— start of Record extracts —

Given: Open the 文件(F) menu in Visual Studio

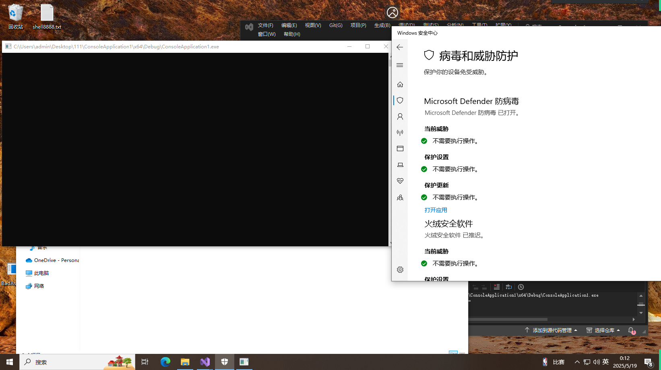Looking at the screenshot, I should tap(265, 25).
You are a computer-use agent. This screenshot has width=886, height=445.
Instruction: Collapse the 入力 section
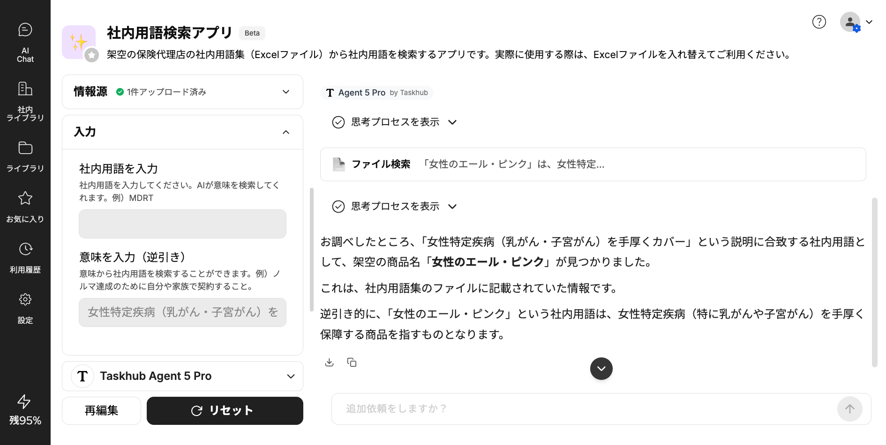(x=286, y=132)
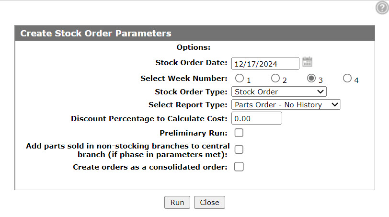389x217 pixels.
Task: Click the Run button
Action: 177,202
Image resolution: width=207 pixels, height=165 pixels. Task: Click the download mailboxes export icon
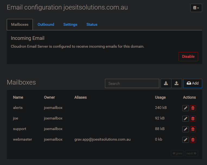[166, 83]
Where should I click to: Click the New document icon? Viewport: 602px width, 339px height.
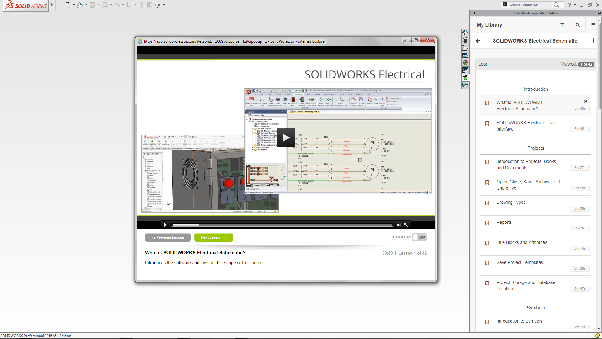click(68, 5)
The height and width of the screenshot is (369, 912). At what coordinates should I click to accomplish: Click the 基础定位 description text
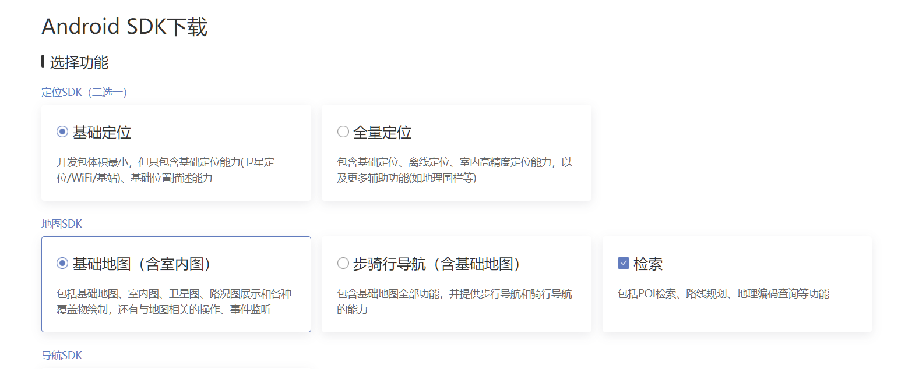[170, 170]
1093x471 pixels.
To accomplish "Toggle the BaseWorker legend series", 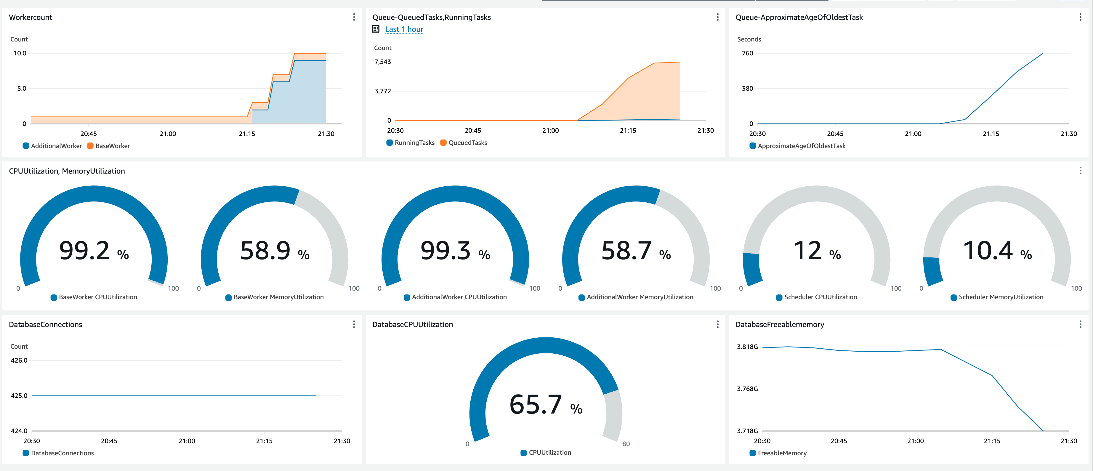I will point(112,146).
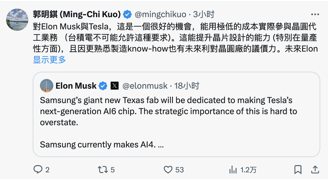Share the post via the upload arrow icon

[315, 170]
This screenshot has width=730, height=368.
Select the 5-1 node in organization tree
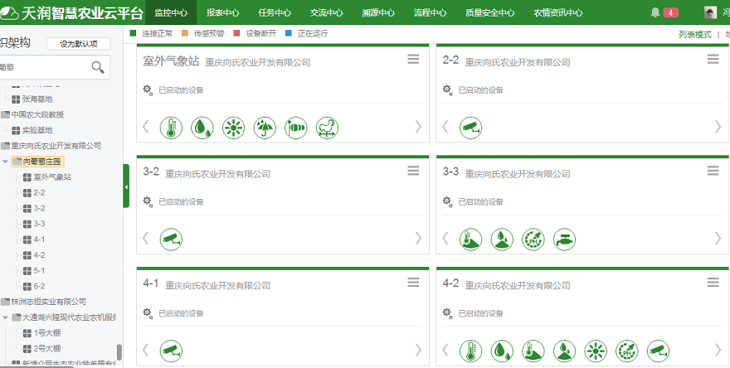39,270
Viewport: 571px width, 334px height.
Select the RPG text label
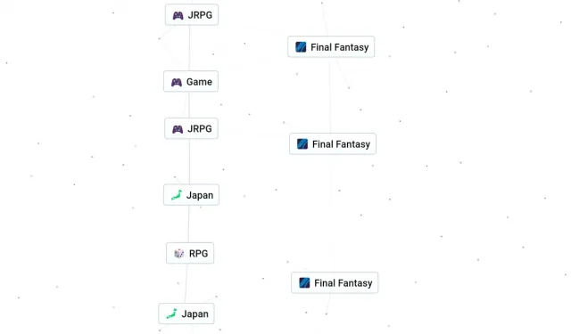coord(198,253)
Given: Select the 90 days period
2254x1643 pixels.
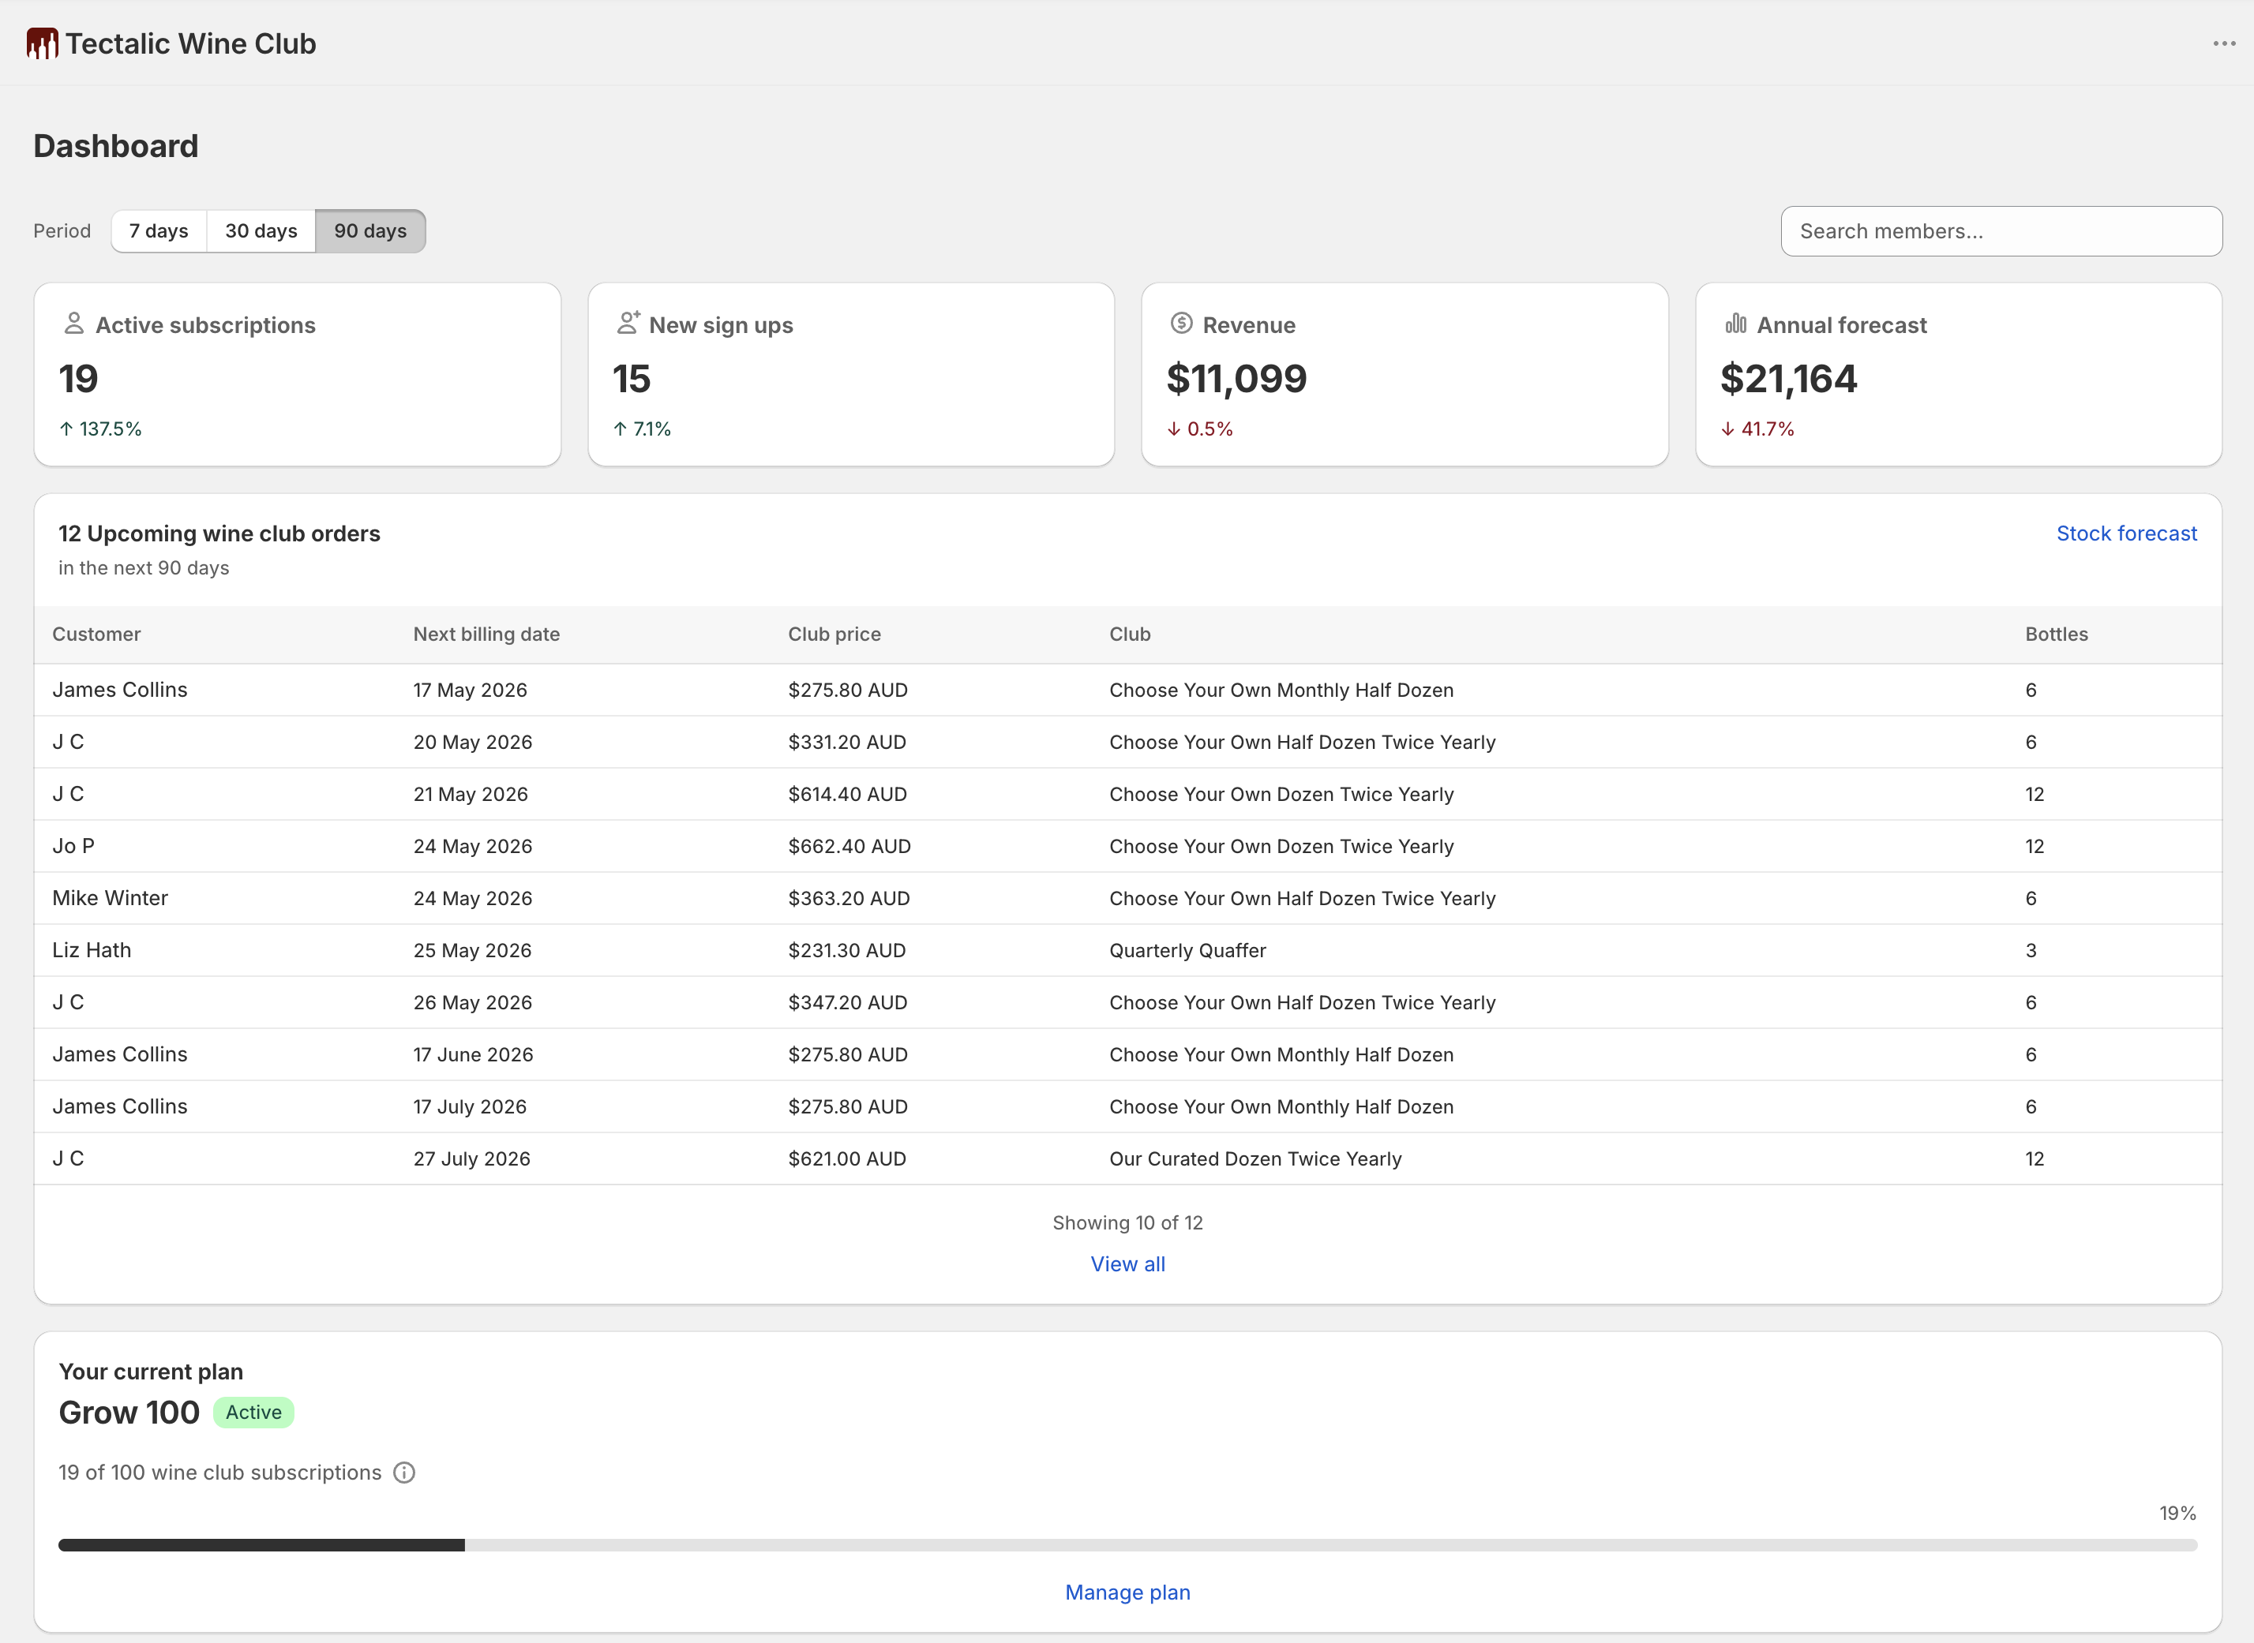Looking at the screenshot, I should (x=370, y=231).
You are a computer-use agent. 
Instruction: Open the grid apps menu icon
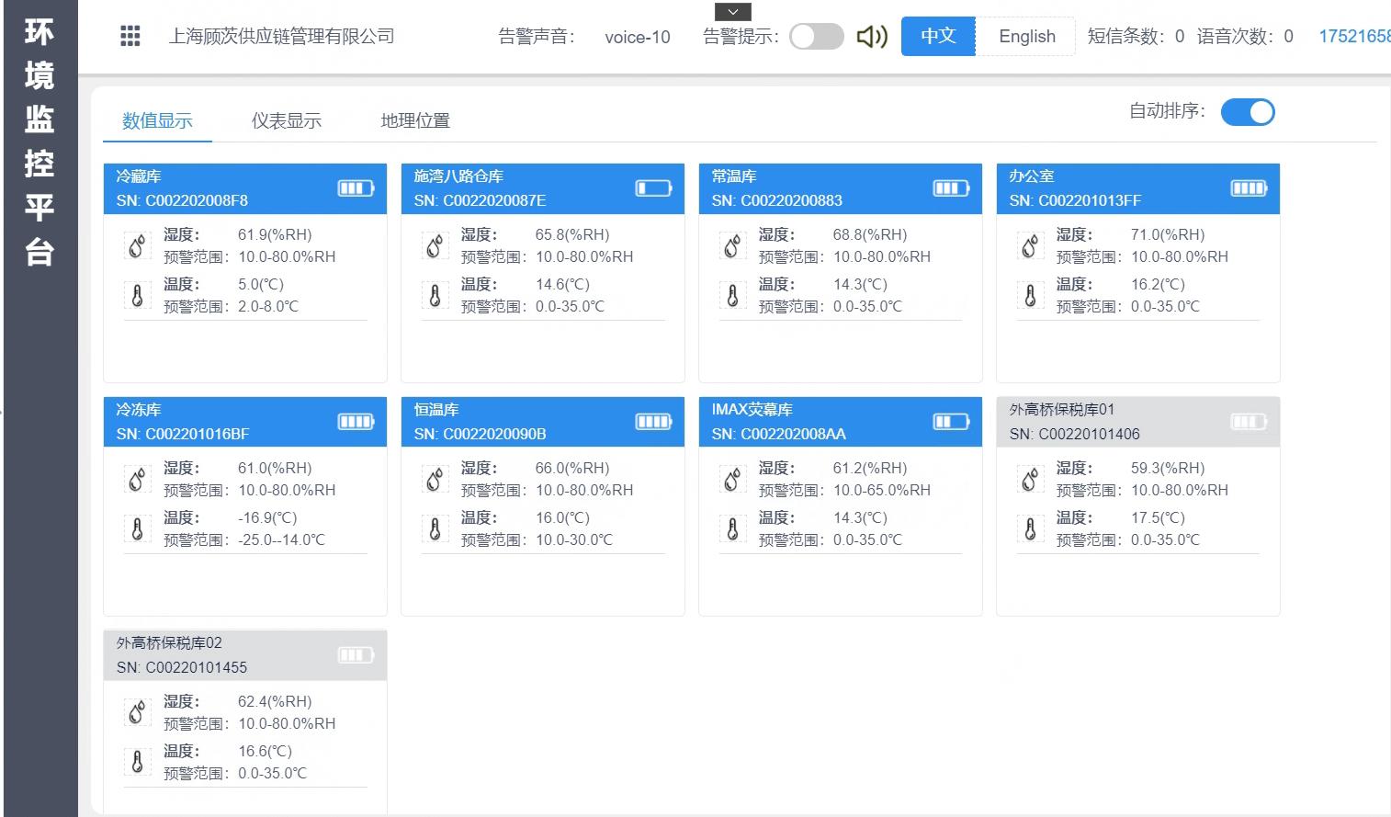pos(130,36)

— end of Record extracts —

Exercise prompt ▸ Which of the rows above contain the word "Instruction", matching case exactly? Copy each of those rows in full.

Answer to the exercise ▸
Instruction: Collapse the 入力 section
Instruction: Open the grid apps menu icon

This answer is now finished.